MS wins out on brokerage valuation

Morgan Stanley emerged as the surprise winner in the closely watched valuation battle surrounding its joint-venture stake in Morgan Stanley Smith Barney, The Post has learned.

Perella Weinberg, a third-party consultant, yesterday submitted a valuation of less than $15 billion, sources close to the situation said — which is closer to Morgan Stanley’s $9 billion valuation of the brokerage than to Citigroup’s $22 billion figure.

The sub-$15 billion valuation is also lower than Morgan Stanley executive were expecting, sources said.

Brass at MS were said to be ready to accept a valuation roughly halfway between the high and low estimates, according to sources — somewhere near $15.5 billion.

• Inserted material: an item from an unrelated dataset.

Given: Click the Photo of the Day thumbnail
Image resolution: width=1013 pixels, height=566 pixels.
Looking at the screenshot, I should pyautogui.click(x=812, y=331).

After receiving the news yesterday, MS executives appeared happy leaving a Midtown meeting related to the matter, sources said.

The exact Perella Weinberg valuation could not be learned at deadline but was expected to be released soon.

Perella was brought in as an independent agent charged with breaking the deadlock between Morgan Stanley and Citigroup in valuing the 17,000-strong retail brokerage business.

Morgan Stanley, which owns 51 percent of the Street’s largest brokerage, is exercising its right to buy an additional 14 percent slice of the business and wants to pay as little as possible.

One source said that he believed the figure reached could be safely estimated at between $10 billion and $15 billion.

For Citigroup, a decidedly lower valuation could mean it may have to raise more capital to cover the difference.

Morgan Stanley is looking to purchase the rest of the brokerage operation over the next two years and has argued that its value has suffered in part due to a weak economy.

Smith Barney was cobbled together during the height of the financial crisis when Citigroup was fending off concerns that it didn’t have sufficient capital to buffer against growing mortgage losses.